Eventually, she told the university: “Give my place to someone else”.
“The situation is so daunting, you don’t even realise how much of an effect it has on you,” she explained. “The system failed me and a lot of young people like me. And it’s not getting any better – it’s getting worse.”
After five years, now finally granted limited leave to remain, Elizabeth is more determined than ever to study at university and plans to become a child psychologist for young migrants. ”I want to be able to give other young people like myself someone to talk to who has actually been through the system and understands it,” she said.
A spokesperson for the Home Office said the visa fees “reduce the burden on taxpayers by making sure that the Border Immigration and Citizenship System is funded by those who benefit from it”.
“When setting the fees we consider the cost of processing the application, and also the wider cost of running the immigration system,” the statement said, adding the government keeps fee levels “under regular review”.

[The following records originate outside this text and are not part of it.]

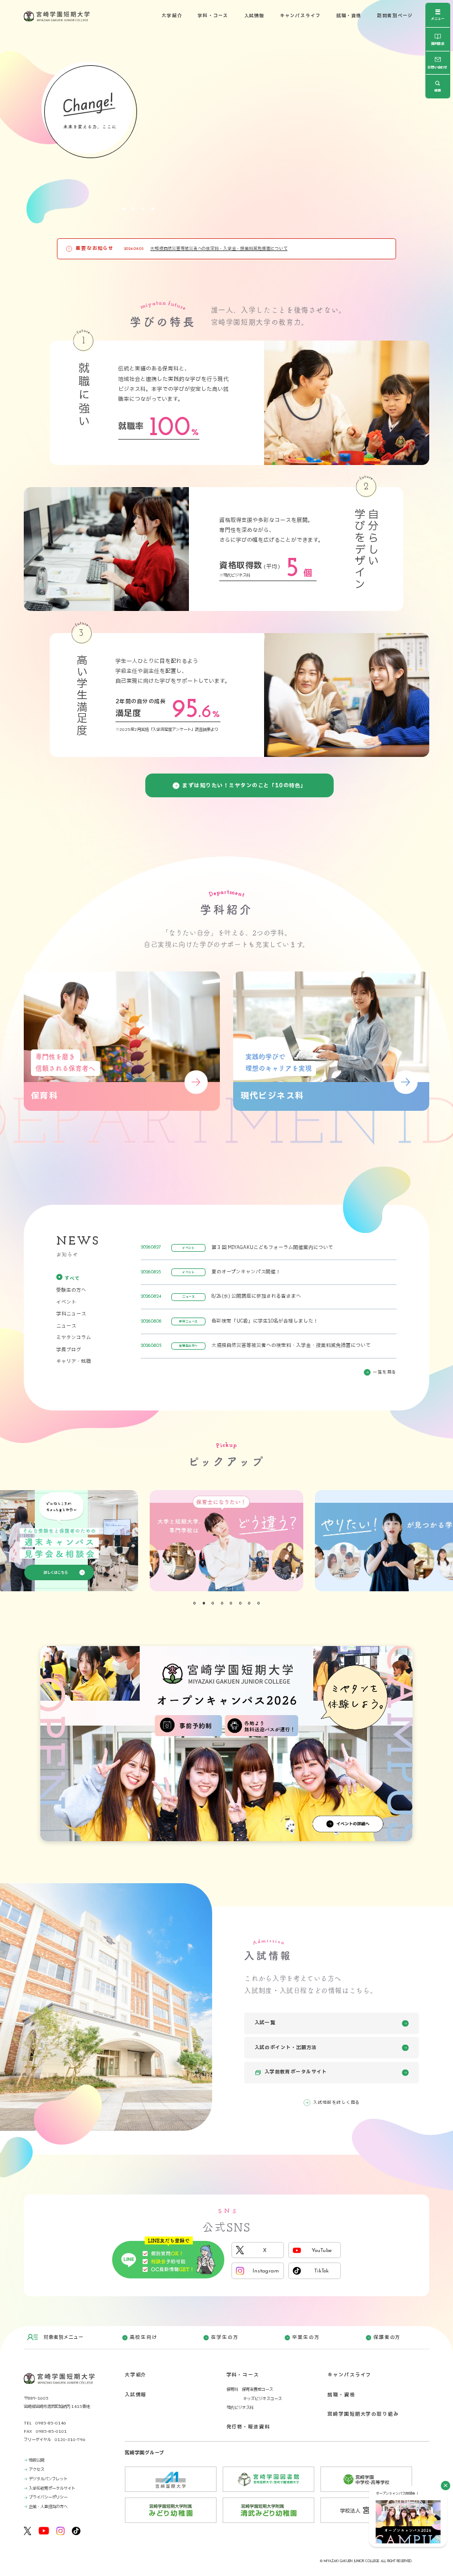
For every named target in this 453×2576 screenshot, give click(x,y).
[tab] (124, 208)
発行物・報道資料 (248, 2427)
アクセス (36, 2470)
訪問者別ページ (395, 16)
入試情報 (254, 16)
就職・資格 (349, 16)
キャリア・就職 (73, 1361)
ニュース (66, 1326)
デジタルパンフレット (48, 2479)
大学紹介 (172, 16)
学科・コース (213, 16)
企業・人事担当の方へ (48, 2507)
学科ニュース (71, 1314)
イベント (66, 1302)
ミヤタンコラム (73, 1337)
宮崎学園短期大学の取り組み (363, 2414)
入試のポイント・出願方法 (286, 2047)
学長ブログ (68, 1350)
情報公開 (36, 2460)
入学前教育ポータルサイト (296, 2075)
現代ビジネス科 (240, 2408)
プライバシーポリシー (48, 2497)
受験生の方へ (71, 1290)
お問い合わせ (437, 67)
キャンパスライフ (300, 16)
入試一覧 (265, 2022)
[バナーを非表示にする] (445, 2485)
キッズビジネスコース (262, 2399)
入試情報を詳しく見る (336, 2102)
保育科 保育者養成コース (250, 2389)
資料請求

“We provide exceptions to application fees to protect the most vulnerable, such as victims of domestic abuse and children who are in the care of a local authority, and a fee waiver policy is in place for those making a human rights application, to prevent destitution.”
A Department for Education spokesperson added: “We want anyone with the talent and potential to have the opportunity to access and succeed in higher education.
“People do not have to register as a British citizen in order to apply for student support, students can access finance if they have lived here for a certain period of time.”